- TEXTO DE LECTURA
Es necesario evitar -señalaba el cardenal Montini- nutrir deseos caprichosos, personales, arbitrarios. No hay que pensar que el Concilio deberá corresponder a nuestras visiones personales; más bien somos nosotros quienes debemos entrar en las visiones generales del Concilio. Y esto les costará a los Padres Conciliares, como nos cuesta y nos costará a los demás cristianos.

¿Cuál será el resultado de este cruce de mentalidades que sin duda se producirá en el Concilio? ¿Un choque de mentalidades? ¿El aplastamiento de la mentalidad A por la mentalidad B, o de la mentalidad B por la mentalidad A? ¿O el encuentro, el diálogo, la mutua fecundación, la superación de las diferencias en una mentalidad más completa, más plena? El hombre de hoy -ha escrito el cardenal Frings -teme que el Concilio no sea un verdadero y propio "concilium", un verdadero buscar "conjuntamente" la verdad.

He aquí un problema que en esta víspera conciliar debe preocuparnos. No es que hayamos de temer que pueda producirse un cisma. No es imposible, pero es improbable. Pero los personalismos podrían ser superiores a la caridad, el amor a la propia visión de la verdad podría ser más largo que el amor a la verdad. Y la verdad podría escapársenos por las rendijas de la lucha dialéctica. ¿Sabrán los Padres Conciliares huir este peligro? ¿Sabremos todos los cristianos del mundo ayudarles con nuestra oración en la dura tarea de vencerse a sí mismos?

Y, casi como consecuencia de este peligro, otros varios: el parloteo, la precipitación, el minirreformismo. El parloteo que pudiera reducir el Concilio a una inacabable cadena de discursos más o menos piadosos, menos que más realistas. El minirreformismo de quienes, al ver lo difícil de ponerse de acuerdo en lo grande, se limitasen a retocar cuatro cositas, a poner en su sitio los cuadros del comedor sin preguntarse dónde están las grietas de la casa. Y la precipitación, quizá el mayor peligro, quizá el más acechante.

- DATOS
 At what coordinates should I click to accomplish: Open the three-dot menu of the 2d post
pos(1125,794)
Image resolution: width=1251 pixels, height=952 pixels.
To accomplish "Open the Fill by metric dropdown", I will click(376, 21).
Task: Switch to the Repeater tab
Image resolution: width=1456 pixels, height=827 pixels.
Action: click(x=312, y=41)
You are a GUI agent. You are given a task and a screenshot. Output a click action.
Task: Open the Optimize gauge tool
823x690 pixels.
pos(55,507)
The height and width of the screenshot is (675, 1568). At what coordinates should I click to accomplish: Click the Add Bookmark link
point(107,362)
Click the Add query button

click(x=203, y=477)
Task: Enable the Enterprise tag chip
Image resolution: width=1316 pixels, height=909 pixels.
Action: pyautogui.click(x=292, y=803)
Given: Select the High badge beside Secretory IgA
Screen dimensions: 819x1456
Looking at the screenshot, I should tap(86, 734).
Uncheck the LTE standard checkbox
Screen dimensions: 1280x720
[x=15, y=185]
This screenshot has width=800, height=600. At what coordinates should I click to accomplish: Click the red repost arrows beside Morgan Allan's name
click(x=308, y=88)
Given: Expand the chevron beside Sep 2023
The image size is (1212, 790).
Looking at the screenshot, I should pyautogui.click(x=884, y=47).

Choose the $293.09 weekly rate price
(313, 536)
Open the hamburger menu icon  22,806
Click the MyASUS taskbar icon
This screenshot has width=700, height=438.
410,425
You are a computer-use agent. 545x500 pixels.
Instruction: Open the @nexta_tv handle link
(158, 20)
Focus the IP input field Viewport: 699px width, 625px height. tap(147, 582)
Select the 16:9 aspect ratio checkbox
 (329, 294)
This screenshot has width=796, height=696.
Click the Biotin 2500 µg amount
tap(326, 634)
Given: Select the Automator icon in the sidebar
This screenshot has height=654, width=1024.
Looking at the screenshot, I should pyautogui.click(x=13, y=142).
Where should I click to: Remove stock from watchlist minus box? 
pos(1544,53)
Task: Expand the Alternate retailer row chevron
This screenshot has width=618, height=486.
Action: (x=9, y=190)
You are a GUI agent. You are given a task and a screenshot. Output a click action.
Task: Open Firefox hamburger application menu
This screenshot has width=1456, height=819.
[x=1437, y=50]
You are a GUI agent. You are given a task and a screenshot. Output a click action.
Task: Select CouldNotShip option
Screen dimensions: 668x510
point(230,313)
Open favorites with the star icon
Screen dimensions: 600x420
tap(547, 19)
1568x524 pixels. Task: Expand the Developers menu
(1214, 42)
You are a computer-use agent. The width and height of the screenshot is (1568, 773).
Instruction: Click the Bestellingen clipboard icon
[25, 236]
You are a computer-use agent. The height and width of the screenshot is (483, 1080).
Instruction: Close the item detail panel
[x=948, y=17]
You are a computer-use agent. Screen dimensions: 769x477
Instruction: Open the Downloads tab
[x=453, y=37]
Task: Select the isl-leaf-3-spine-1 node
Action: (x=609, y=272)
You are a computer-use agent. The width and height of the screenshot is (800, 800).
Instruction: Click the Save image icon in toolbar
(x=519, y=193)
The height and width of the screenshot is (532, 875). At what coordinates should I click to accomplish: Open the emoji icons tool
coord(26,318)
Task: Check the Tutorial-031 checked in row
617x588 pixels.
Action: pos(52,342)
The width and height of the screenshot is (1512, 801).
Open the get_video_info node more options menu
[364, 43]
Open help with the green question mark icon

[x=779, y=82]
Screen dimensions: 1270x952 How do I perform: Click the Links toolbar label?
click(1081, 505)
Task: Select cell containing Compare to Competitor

- TAREAS REQUERIDAS
a) En el texto sobre el Concilio, ¿qué peligro se presenta como quizá el mayor y el más acechante?
b) Continúa, por favor, el texto sobre el Concilio a partir de su última oración.

- TAREAS RESUELTAS
a) La precipitación.

b)
¿Cómo no temblar ante un Concilio de un par de mesecitos en los que los Padres se limitarían a aprobar lo hecho por las comisiones preparatorias, como anunció en una conferencia pública una importantísima personalidad conciliar? ¿Cómo no preocuparse ante la frase de aquel cardenal que hace muy pocos dias decía en una emisión televisiva que el Concilio ya estaba hecho? Sí, he aquí los grandes peligros: la súper-reverencia que incita a decir que sí a todo lo que viene de arriba o parece que viene de arriba y que tantas veces no viene de arriba. El cansancio: que incita a pensar que el Concilio hay que despacharlo rapidito como si fuese algo secundario ante el trabajo de la administración ordinaria.

¿Está tan lejana la experiencia del Sínodo Romano hecho con tanta buena voluntad como precipitación? Y ¿no ruedan por el aire los miedos a que algunas comisiones preconciliares hayan trabajado desde visiones personales y que la comisión central haya aprobado demasiados esquemas en demasiado pocas sesiones? Seríamos ciegos si ignorásemos que son muchos los obispos que ponen no pocas pegas a los esquemas que han recibido. ¿Profetizaremos en el vacío si anunciamos que algunos -¿o muchos?- se irán enteros a pique?

Confundir las comisiones preparatorias con el Concilio, he aquí un gran peligro. Todos sabemos que las circunstancias geográficas han limitado no poco a estas comisiones. No se podía tener durante estos tres años pasados a toda la Iglesia yendo y viniendo a Roma. Era comprensible que de los 876 miembros que las componían fueran 609 los europeos y 378 sólo los italianos. ¿Y cuántos de los extranjeros que formaban parte en ellas eran romanos de adopción y casi de residencia perpetua? Naturalmente, no se trata de tener prejuicio contra los mundos romanos ¿pero cómo ignorar que forzosamente las comisiones preparatorias han trabajado predominantemente según una mentalidad que si es "una" mentalidad de la Iglesia quizá no recoja "toda" la mentalidad de "toda" la Iglesia?

He aquí la gran tarea del Concilio: ser católicamente católico, hacer que el mundo católico sea romano y que el mundo romano sea católico. Cualquier descenso de peso en uno de estos dos adjetivos significaría un desequilibrio para la vida de la Iglesia. ¿Lo logrará el Concilio?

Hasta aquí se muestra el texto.